Exercise 1: In the forum thread below, which motorhome did Nickynoo buy to replace the Tribute?

# Gooodbye to the Tribute 550



## Nickynoo (May 18, 2007)

Hi everyone ,
I'm posting to say goodbye to eveybody and thanks for all your advice in the past year regards our Tribby. We finally admitted to eachother that she wasn't for us after quite a few weeks of looking for excuses not to go away. We still think the van is excellent value for money we loved the driving the ease of parking and not worrying too much about height and width etc.
Unfortunatley we are not excactly slim and hubby is 6 foot also we have a very frequently wet and muddy dog. We found we were using the back doors a lot for exit and entry and really all just getting in eachothers way! We really should have thought it through more carefully. We used to think other people had more money than sense when they did what we have done  
We thought we might use the van as a second vehicle but that never happened either so in the end We have gone for a two birth compact low proflile coach built. 
We have made a classic mistake and it has cost us an awful lot of money and I hope we have learned from this ,but , what I really want to say is isn't it great that there is enough variety in the world of motorhomes to suit everyone and happy vanning!
Cheers Nichola


----------



## Otto-de-froste (May 20, 2005)

Hi Nicky

We too had to swap our Tribby (650) for a 2 berth low(ish) profile
Thought a panel van would be better for commuting, parking etc. but in the end it was lack of usable space in light of our health and weight
It was a good van, maybe put on the market before it was really ready, but still a good looker

You didn't say what van you have now, but we hope you really enjoy it; yes there is always the financial implication, but it's important to have a van that you can live with for holidays and weekend alike

Best wishes with the new one 

Otto & Mrs de froste


----------



## pippin (Nov 15, 2007)

_We have gone for a two birth compact low proflile coach built. _

Having more babies then?!!

We might have made the same mistake (no, not the babies!) but luckily we just happened to hire a Transit LWB Hitop panel van conversion for our month of touring around New Zealand.

That experience taught us that what we really needed long-term was what we have in fact now got - the Hymer.

Despite that, if (no - when!) we go back to NZ for another trip we would still hire the PCV as it was very suitable out there.


----------



## Nickynoo (May 18, 2007)

Thanks Otto and Mrs de Froste
We really pushed the boat out financially and went for a Swift Bolero 600EK Compact 2009 model cruise control cab air con loads of extras! We have to be careful for length due to our driveway but this is a smashing van bathroom is huge and layout has plenty of space we don't need a fixed bed just as well for length restriction but I feel so excited at the prospect of the new van thanks for your good wishes happy vanning!
Nichola


----------

[Element and text position data]
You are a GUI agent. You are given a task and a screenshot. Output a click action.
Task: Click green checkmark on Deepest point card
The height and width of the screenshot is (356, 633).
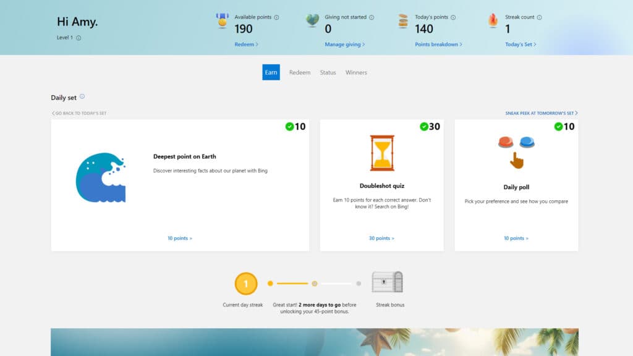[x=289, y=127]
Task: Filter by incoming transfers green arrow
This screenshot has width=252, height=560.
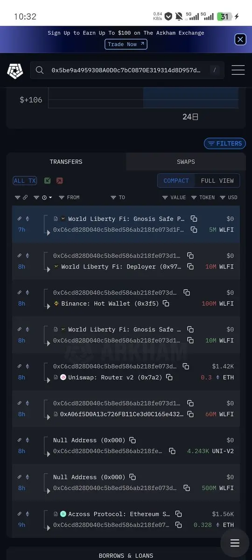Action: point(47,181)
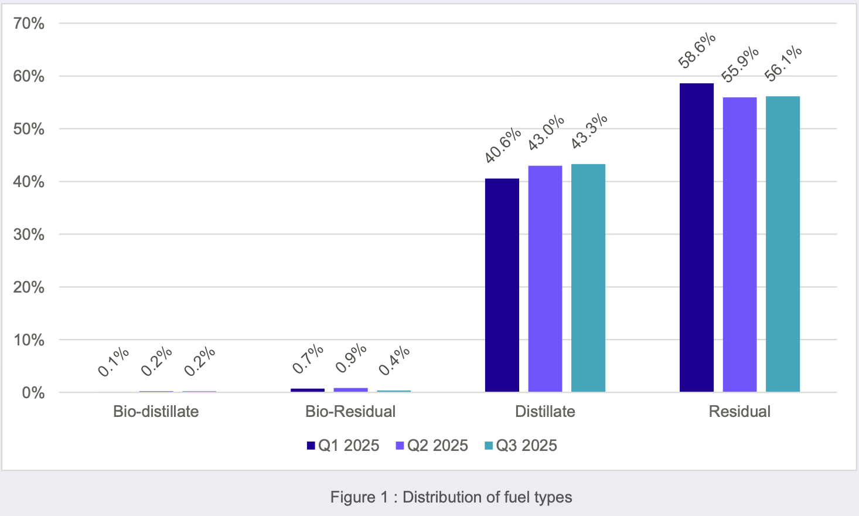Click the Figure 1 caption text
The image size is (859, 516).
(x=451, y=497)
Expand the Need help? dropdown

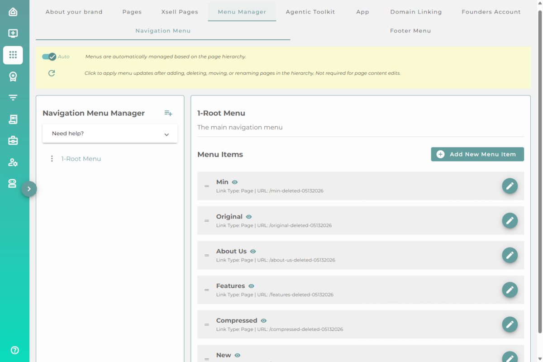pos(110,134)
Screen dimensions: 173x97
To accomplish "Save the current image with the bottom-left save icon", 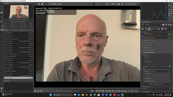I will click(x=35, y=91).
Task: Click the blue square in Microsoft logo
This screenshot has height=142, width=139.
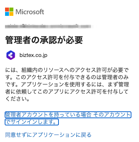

---

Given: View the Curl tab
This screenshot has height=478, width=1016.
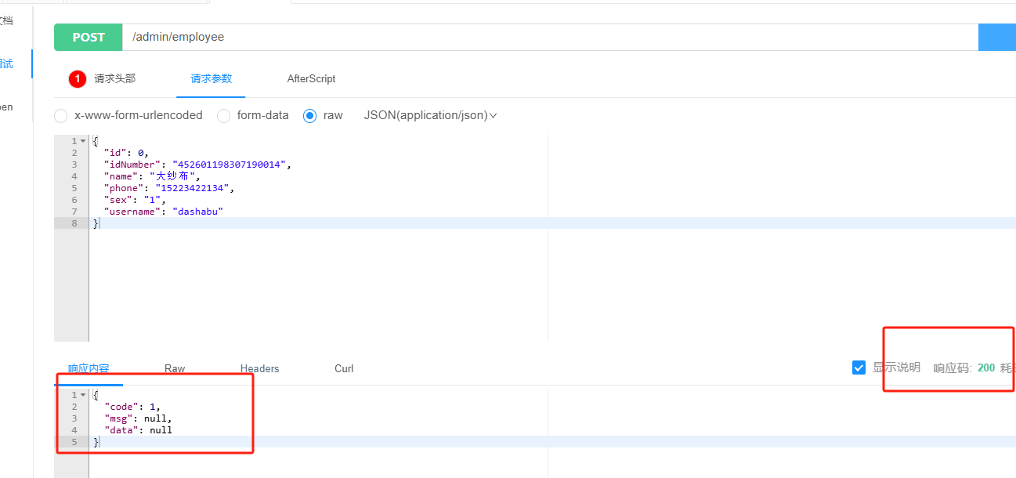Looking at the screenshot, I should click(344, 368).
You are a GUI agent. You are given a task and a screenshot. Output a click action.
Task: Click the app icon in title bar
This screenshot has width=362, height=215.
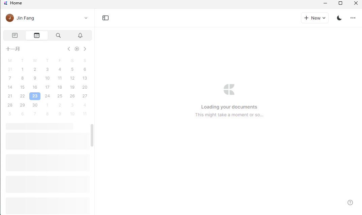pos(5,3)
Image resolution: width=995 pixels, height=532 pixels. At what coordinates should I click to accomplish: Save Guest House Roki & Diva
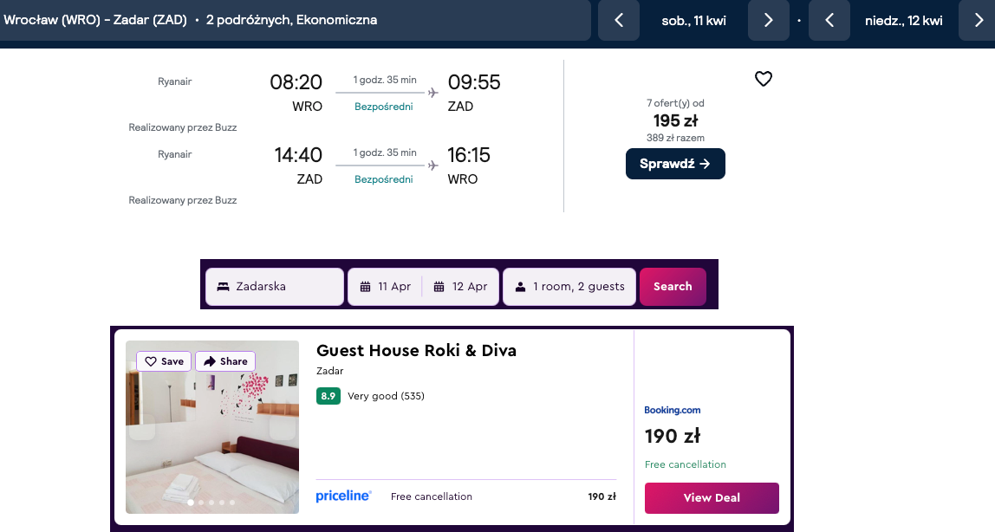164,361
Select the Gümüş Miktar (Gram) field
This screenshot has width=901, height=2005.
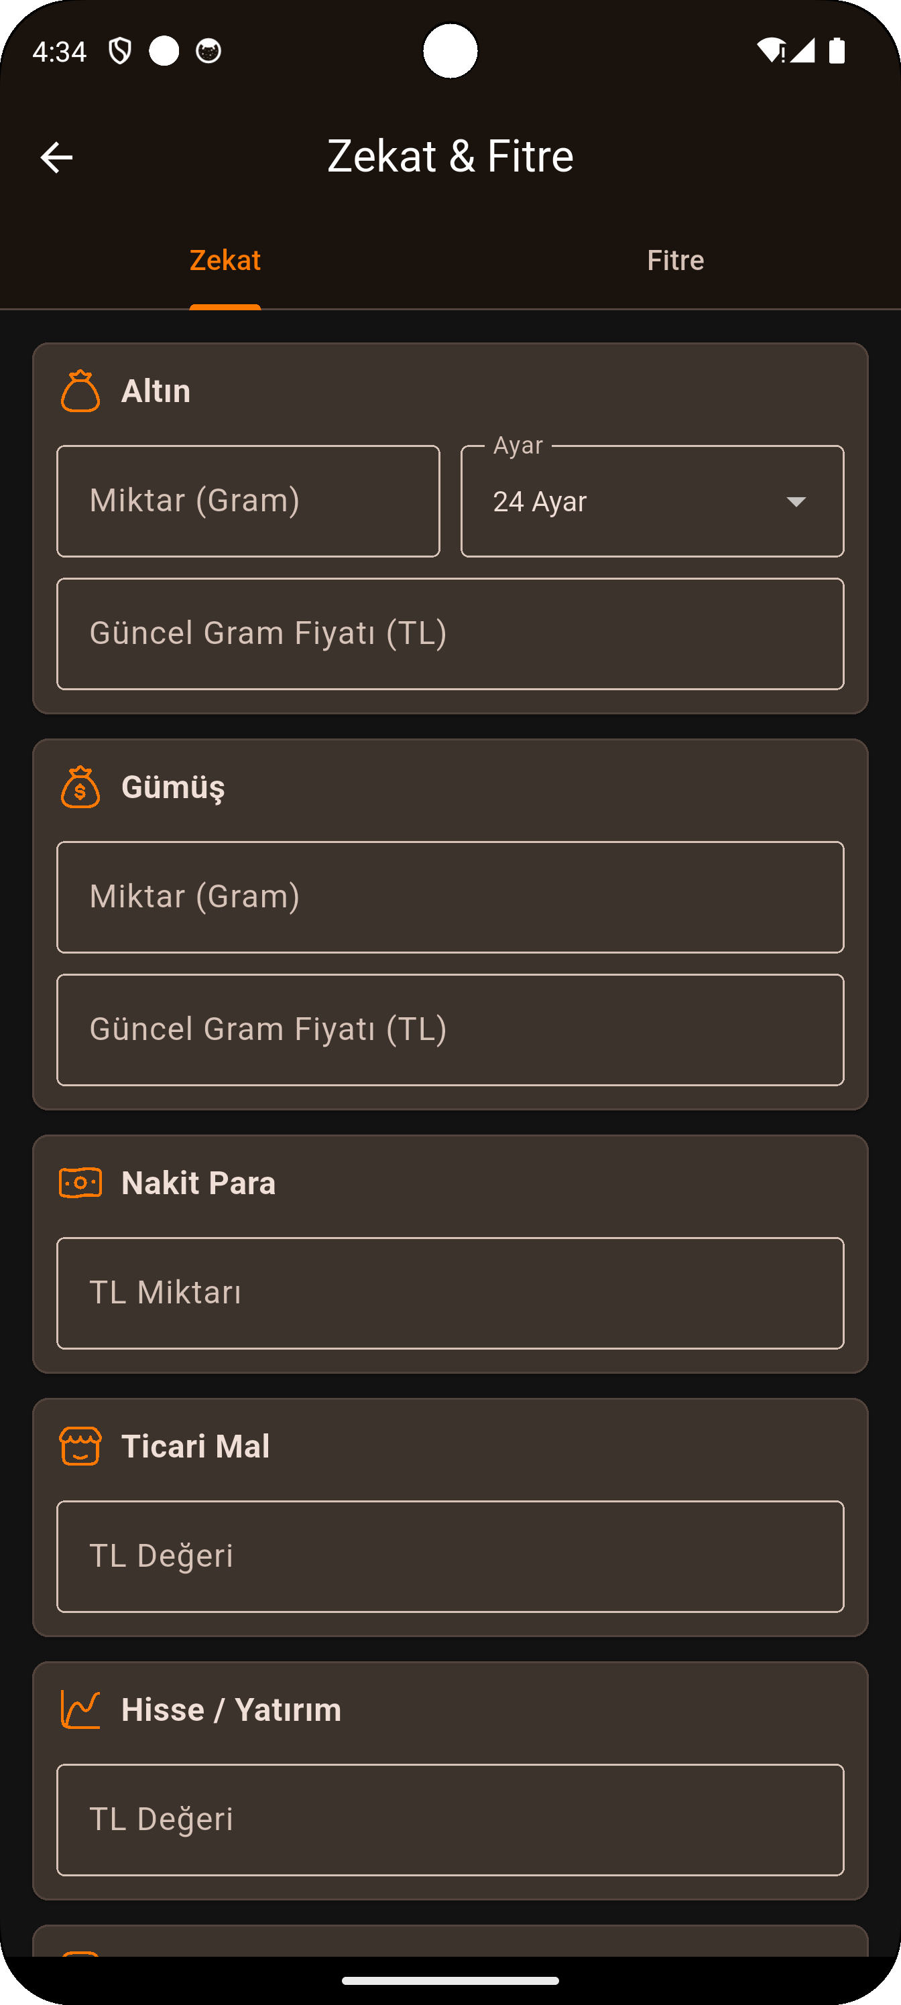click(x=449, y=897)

Exercise 2: Please put the rows into a numbered list, beginning at the line that contains "Task: Click the blue square in Microsoft logo" and stopping after the line that contains "This screenshot has height=142, width=139.", with blank lines left out.

Exercise result 1: A Swift Bolero 600EK Compact, 2009 model.

Exercise result 2:
1. Task: Click the blue square in Microsoft logo
2. This screenshot has height=142, width=139.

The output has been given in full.